What you are asked to do: Without including any pictures, reproduce all the lines below word for word.
%%
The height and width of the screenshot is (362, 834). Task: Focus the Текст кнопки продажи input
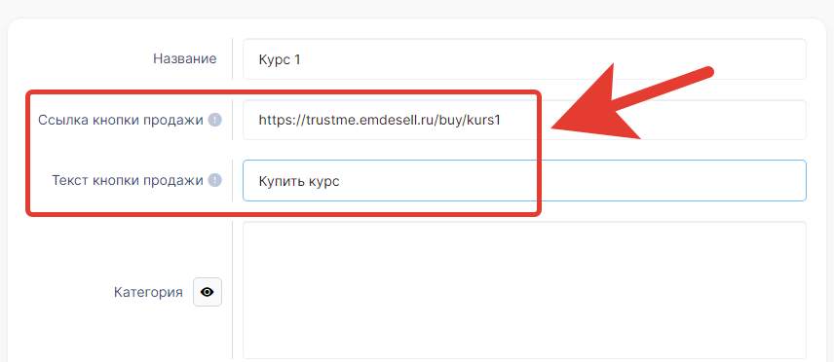coord(524,181)
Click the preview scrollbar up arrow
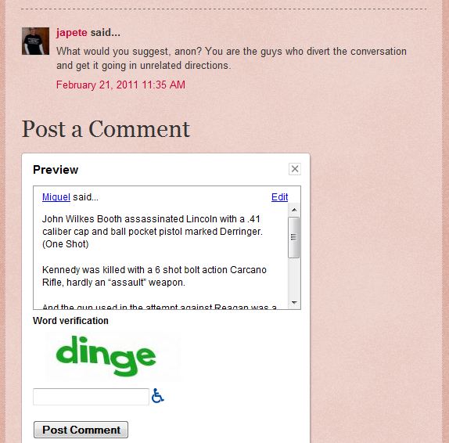Image resolution: width=449 pixels, height=443 pixels. 294,210
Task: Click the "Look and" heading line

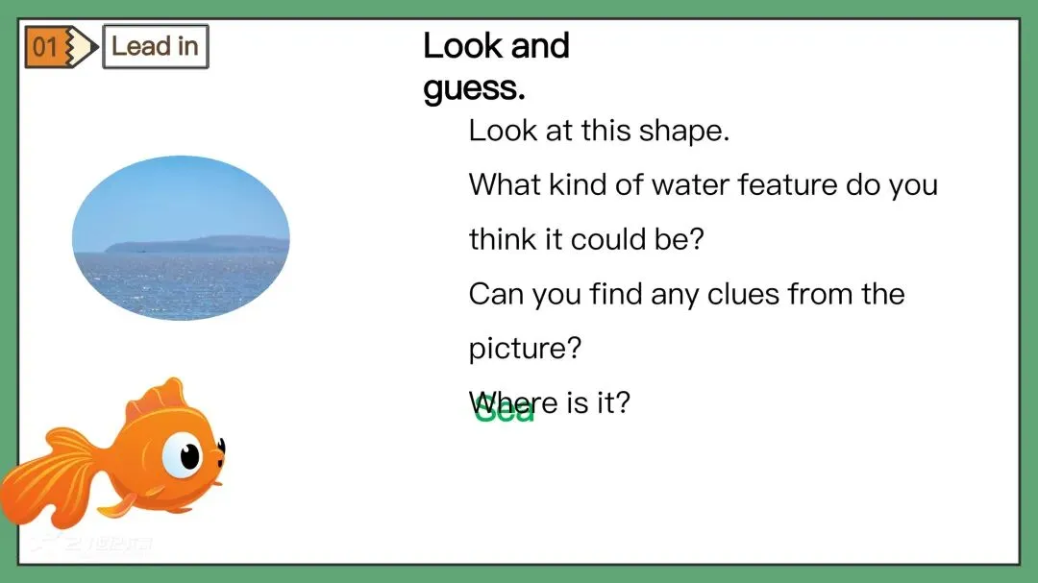Action: (496, 45)
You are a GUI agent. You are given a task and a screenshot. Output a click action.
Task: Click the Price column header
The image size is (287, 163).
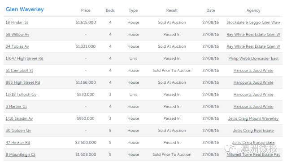pos(86,10)
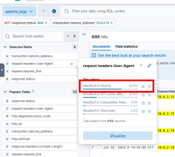Select the checkbox of the Jul 26 row
Viewport: 175px width, 157px height.
tap(99, 147)
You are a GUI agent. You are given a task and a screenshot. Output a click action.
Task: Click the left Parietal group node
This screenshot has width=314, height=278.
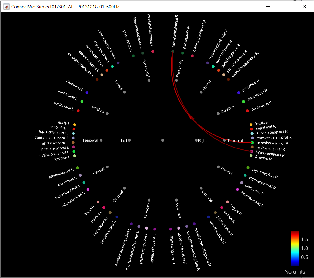(107, 167)
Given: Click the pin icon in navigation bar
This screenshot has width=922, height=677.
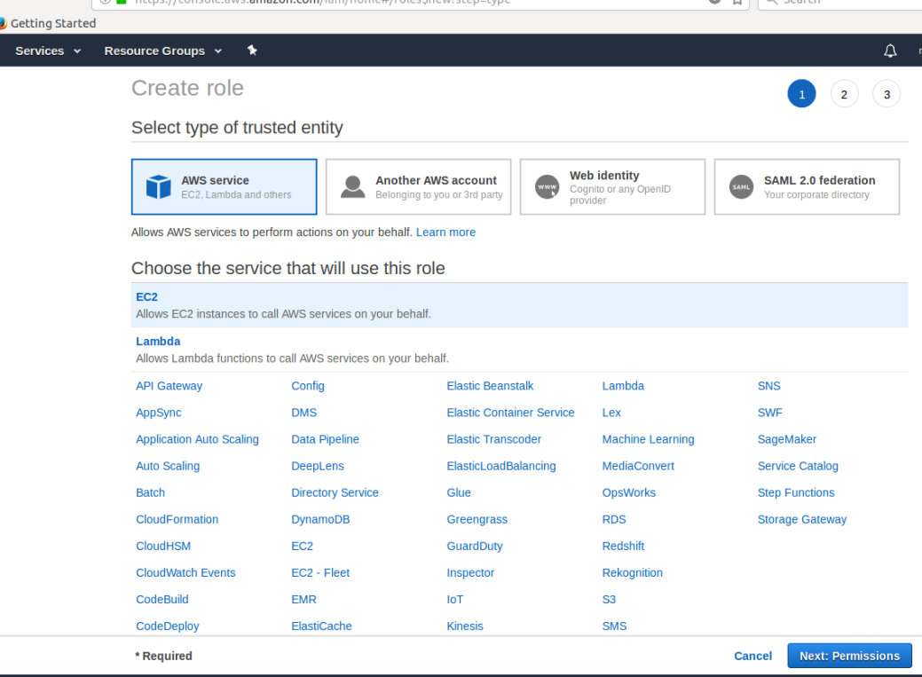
%%
Output:
The height and width of the screenshot is (362, 834). Task: Focus the Текст кнопки продажи input
coord(524,181)
Click the preview scrollbar up arrow
Image resolution: width=449 pixels, height=443 pixels. 294,210
Task: Click the "Look and" heading line

Action: (496, 45)
You are a GUI agent. You are given a task and a screenshot. Output a click action.
Task: Click the Price column header
The image size is (287, 163).
pos(86,10)
Select the checkbox of the Jul 26 row
Viewport: 175px width, 157px height.
tap(99, 147)
You are a GUI agent. You are given a task and a screenshot. Output a click action.
Task: Click the left Parietal group node
This screenshot has width=314, height=278.
(107, 167)
Given: Click the pin icon in navigation bar
This screenshot has width=922, height=677.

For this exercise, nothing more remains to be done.